Rotunda in New Jersey Statehouse in Trenton (Dana DiFilippo | New Jersey Monitor)
Budget language in the annual spending bill approved by legislative budget committees Wednesday would allow the state to ignore a requirement of a nascent property tax relief program intended to prevent the state from awarding tax credits it can’t afford.
The Stay NJ program, pitched as tax relief for New Jersey’s senior citizen homeowners, includes a requirement that its appropriations must be paused in any year where the state cannot maintain a surplus equal to at least 12% of state spending, among other things.
This year’s proposed budget has a surplus below that threshold, but the language would allow the state to make a $220 million deposit to Stay NJ anyway. Because the provision exists in budget language, it would apply only to the fiscal year that begins July 1, though lawmakers could maintain the language in future budgets.
A spokesperson for Assembly Democrats said lawmakers made the provision about the 12% surplus threshold language inactive because no Stay NJ tax credits are being issued in the coming fiscal year. In effect, the money will sit in a dedicated account until 2026.
“The Assembly is fully committed to getting to the 12% surplus by the time awards under the Stay NJ program commence,” said Rhonda Schaffler, the spokesperson.
Schaffler noted an Assembly panel advanced a separate bill Wednesday — one to implement recommendations of a Stay NJ task force — that maintains the surplus requirement.
In the budget bill advanced Wednesday, legislators have proposed spending down New Jersey’s surplus to just under $6.2 billion, or about 10.9% of the $56.6 billion in proposed appropriations.
Stay NJ promises to cut property tax bills in half for homeowners above the age of 65 with incomes of up to $500,000. Stay NJ awards would be capped at $6,500 in the program’s first year, though homeowners who receive rebates under the senior freeze and Anchor property tax relief programs would have their awards under Stay NJ reduced proportionally.
Because Anchor and senior freeze have lower income caps — $250,000 and $150,000, respectively — residents who are too wealthy to be eligible for those programs would receive larger awards under Stay NJ.

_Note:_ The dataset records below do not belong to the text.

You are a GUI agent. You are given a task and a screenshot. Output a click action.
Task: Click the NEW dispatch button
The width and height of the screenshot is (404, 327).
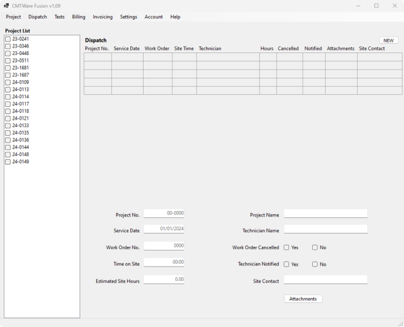[x=388, y=41]

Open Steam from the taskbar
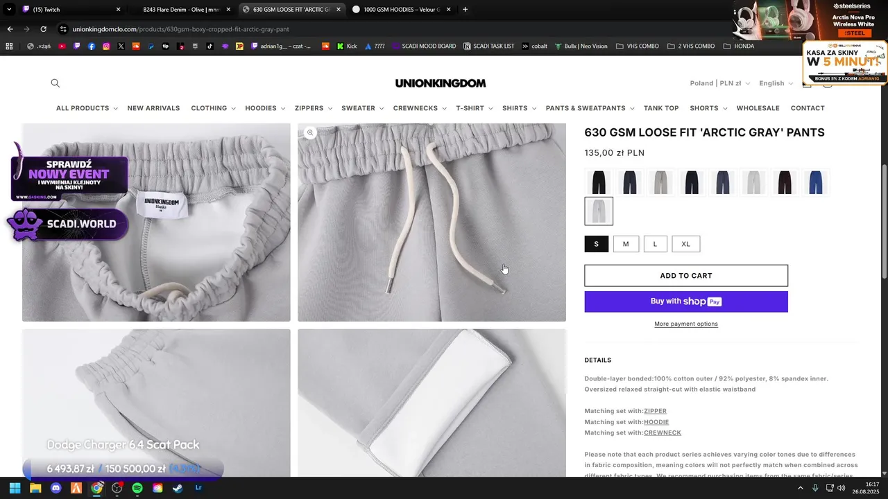[178, 488]
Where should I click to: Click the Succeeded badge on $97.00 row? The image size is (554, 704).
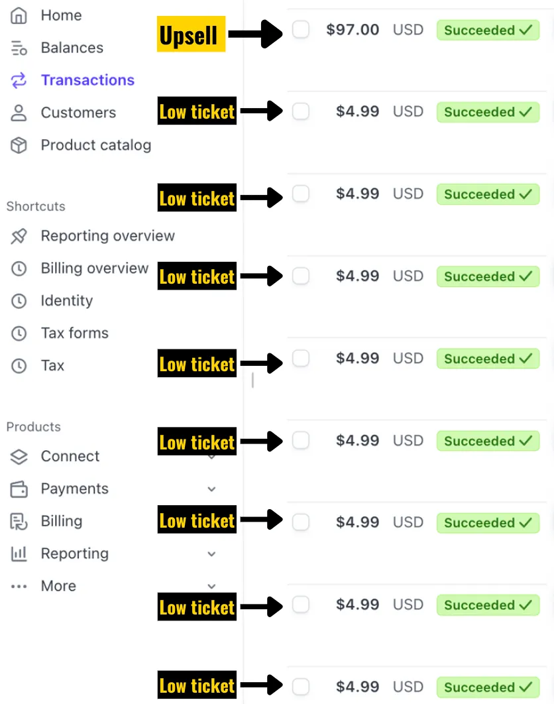488,30
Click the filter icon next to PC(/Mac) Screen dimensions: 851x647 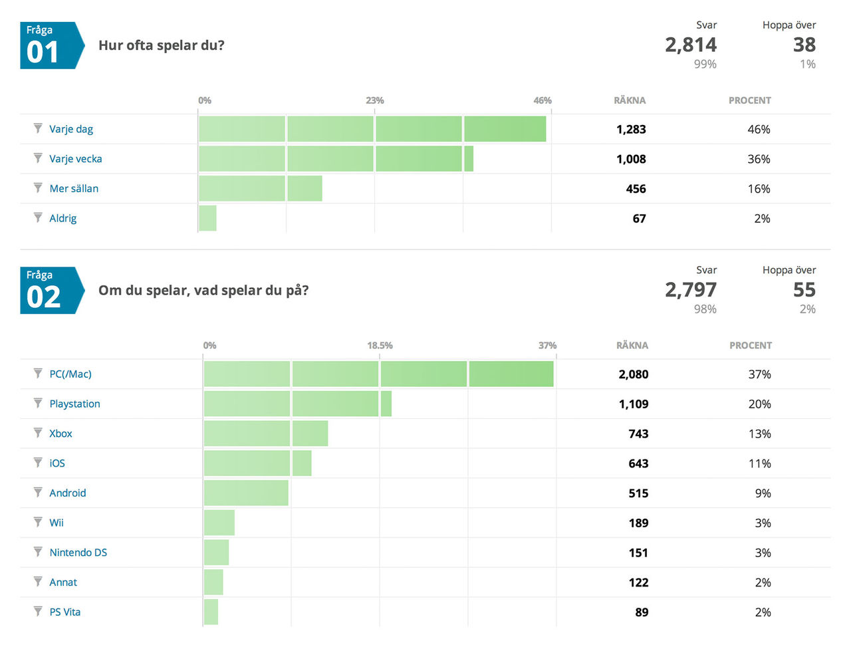pyautogui.click(x=38, y=374)
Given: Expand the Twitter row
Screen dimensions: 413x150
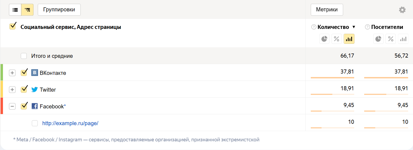Looking at the screenshot, I should pyautogui.click(x=12, y=90).
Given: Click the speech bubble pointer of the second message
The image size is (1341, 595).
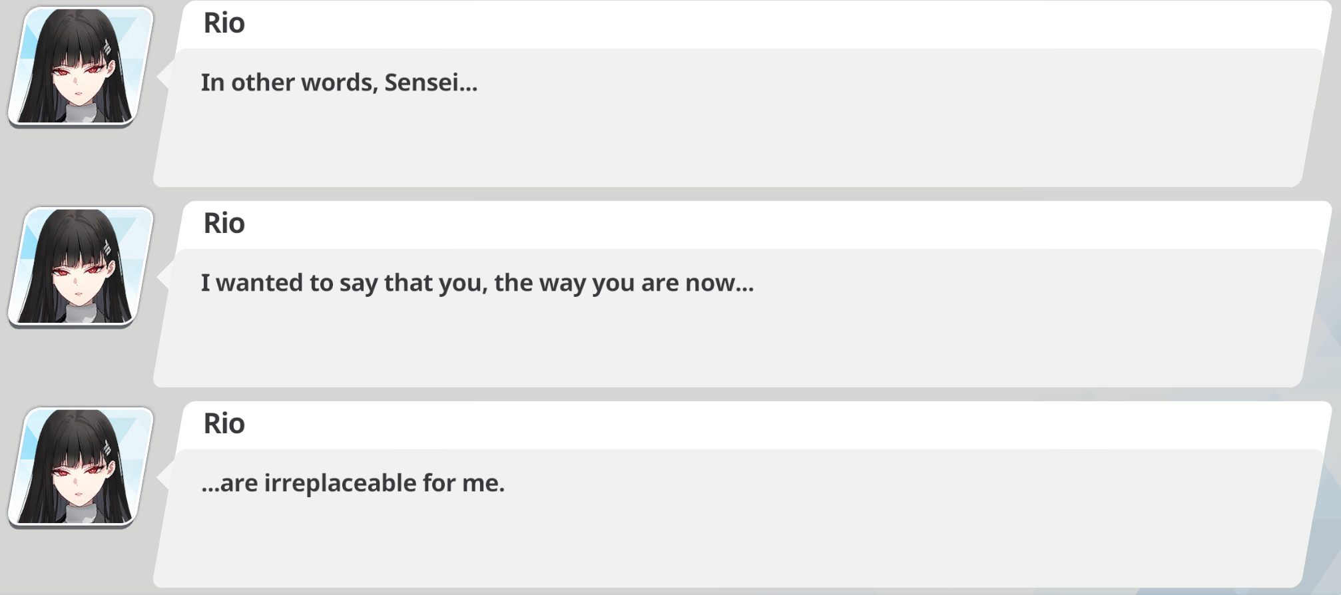Looking at the screenshot, I should (x=165, y=277).
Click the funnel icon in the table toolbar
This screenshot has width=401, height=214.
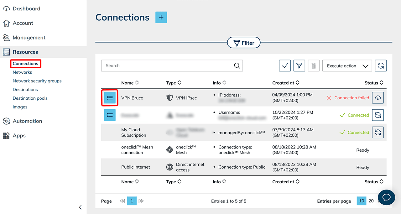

It’s far from clear New Jersey has funds to meet Stay NJ’s expenses once the program begins sending out checks.
Stay NJ’s enabling legislation requires New Jersey to deposit $300 million into the program in the fiscal year that begins July 1, 2025, a deposit that is also subject to the surplus language and other requirements. That deposit — combined with the $200 million appropriation proposed for the coming fiscal year and a $100 million deposit made in the current budgetary year — would fund a half-year of Stay NJ benefits for the 2026 tax year, which includes the last six months of the 2026 fiscal year.
In future years, the program is expected to cost roughly $1.2 billion annually.
This all comes as New Jersey’s structural deficit is widening.
The proposed budget, expected to be finalized Friday, would spend about $2.1 billion more than it takes in through revenue in the coming fiscal year.
That structural deficit will expand to at least $3.6 billion in the next fiscal year after one-shot revenue from a $393 million diversion from the state’s debt defeasance fund and the dedication of a proposed corporate business surtax that is expected to bring $1 billion into the state’s general fund in the next fiscal year.
Language in the bill creating the new surtax would dedicate its revenue to NJ Transit starting in fiscal year 2026.
Lawmakers could narrow that deficit by raising taxes or reducing spending, but it’s not clear legislators would be willing to take either of those paths in 2025, when all 80 Assembly seats and the governorship come up for a vote.
Nor is it clear Gov. Phil Murphy, who is barred from seeking a third consecutive term as governor, would move to close the deficit his administration would leave to his successor.